* [Source records]
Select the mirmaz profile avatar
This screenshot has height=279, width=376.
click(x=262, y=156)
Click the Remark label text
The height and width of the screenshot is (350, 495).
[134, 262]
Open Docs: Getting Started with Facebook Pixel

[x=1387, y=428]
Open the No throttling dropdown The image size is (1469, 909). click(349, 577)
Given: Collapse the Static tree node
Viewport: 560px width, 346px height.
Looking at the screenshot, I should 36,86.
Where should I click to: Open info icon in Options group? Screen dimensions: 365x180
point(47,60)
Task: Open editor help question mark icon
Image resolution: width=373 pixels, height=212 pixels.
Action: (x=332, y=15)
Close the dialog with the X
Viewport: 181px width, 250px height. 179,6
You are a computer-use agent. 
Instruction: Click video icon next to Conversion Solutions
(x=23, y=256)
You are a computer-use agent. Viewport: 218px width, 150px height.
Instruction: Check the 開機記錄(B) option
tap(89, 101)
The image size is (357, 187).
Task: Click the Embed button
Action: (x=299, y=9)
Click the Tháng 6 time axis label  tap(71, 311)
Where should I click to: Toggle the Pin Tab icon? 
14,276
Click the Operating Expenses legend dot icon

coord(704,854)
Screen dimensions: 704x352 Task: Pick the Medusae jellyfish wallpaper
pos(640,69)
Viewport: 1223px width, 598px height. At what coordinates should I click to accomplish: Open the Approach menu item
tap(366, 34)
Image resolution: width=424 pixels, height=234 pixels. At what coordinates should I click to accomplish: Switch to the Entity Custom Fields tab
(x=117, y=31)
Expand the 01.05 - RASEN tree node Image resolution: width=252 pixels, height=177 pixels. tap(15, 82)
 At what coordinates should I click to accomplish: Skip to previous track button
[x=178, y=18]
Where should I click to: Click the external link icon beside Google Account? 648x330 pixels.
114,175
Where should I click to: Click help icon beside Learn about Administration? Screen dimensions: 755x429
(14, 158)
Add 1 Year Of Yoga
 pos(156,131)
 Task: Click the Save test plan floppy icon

* [Objective] Convert the part of the records above that opens with the line containing "At what coordinates should I click to accomplish: Skip" and runs through the end of the records into a JSON list of strings, with one string per line and no blank lines.

* [Answer to the problem]
[
  " At what coordinates should I click to accomplish: Skip to previous track button",
  "[x=178, y=18]",
  "Where should I click to: Click the external link icon beside Google Account? 648x330 pixels.",
  "114,175",
  "Where should I click to: Click help icon beside Learn about Administration? Screen dimensions: 755x429",
  "(14, 158)",
  "Add 1 Year Of Yoga",
  " pos(156,131)",
  " Task: Click the Save test plan floppy icon"
]